■ WRITTEN REQUEST ■
Please lay out the data from the line containing "Open the Essentials workspace switcher" through the line containing "This screenshot has height=653, width=1161." as a numbered list, leaving out any blank lines.

======== DATA LISTING

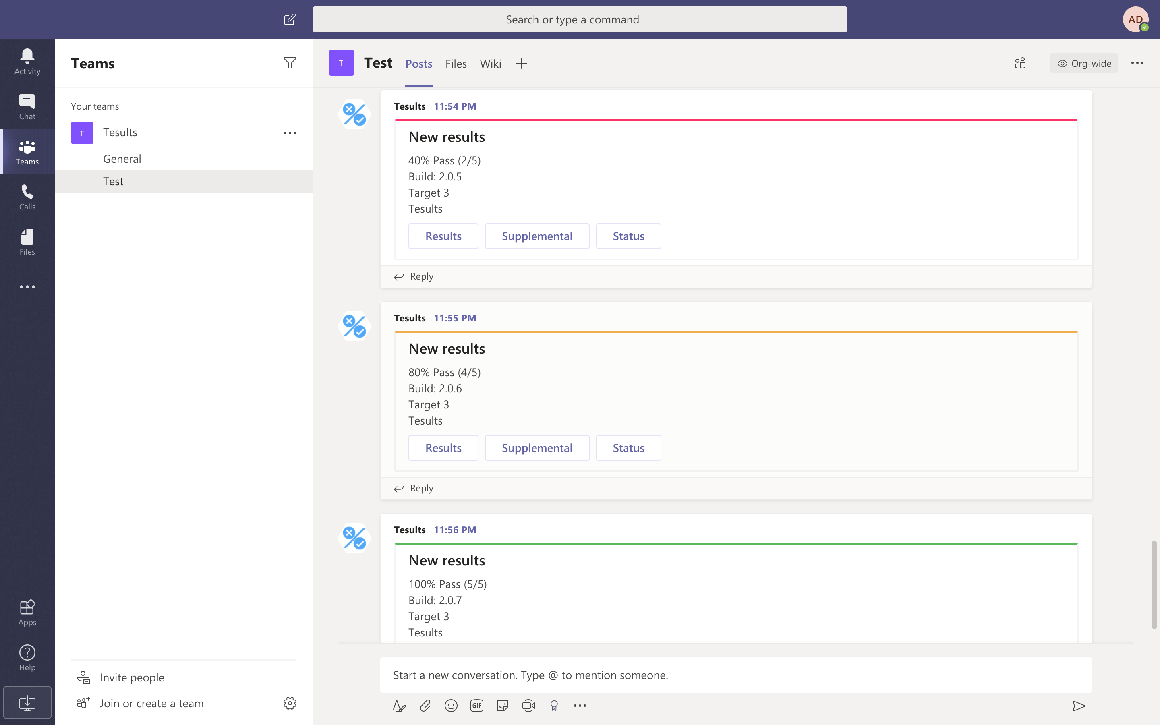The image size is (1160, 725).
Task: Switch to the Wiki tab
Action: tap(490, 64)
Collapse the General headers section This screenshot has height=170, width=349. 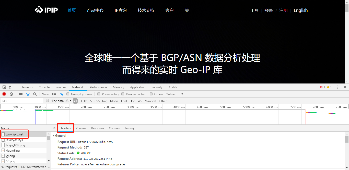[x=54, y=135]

================
======== DATA LISTING

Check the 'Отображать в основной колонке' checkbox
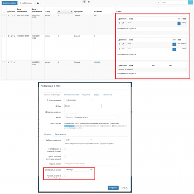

================
======== DATA LISTING

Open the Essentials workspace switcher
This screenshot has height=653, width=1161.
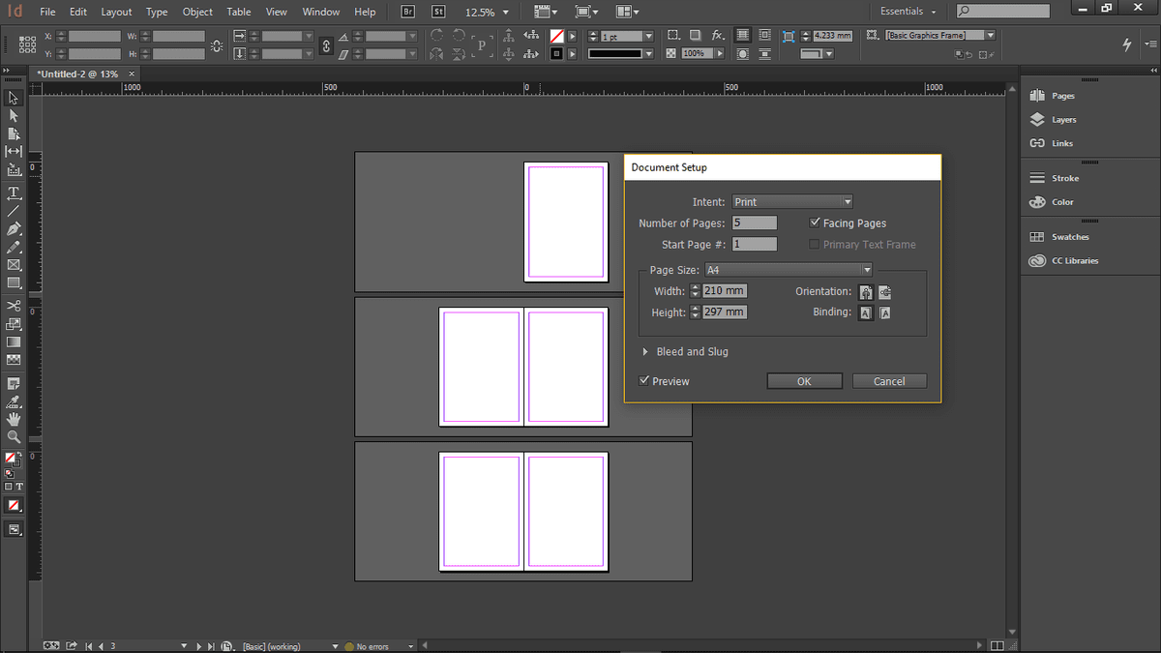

================

■ RESULT OF THIS TASK ■
1. Open the Essentials workspace switcher
2. This screenshot has height=653, width=1161.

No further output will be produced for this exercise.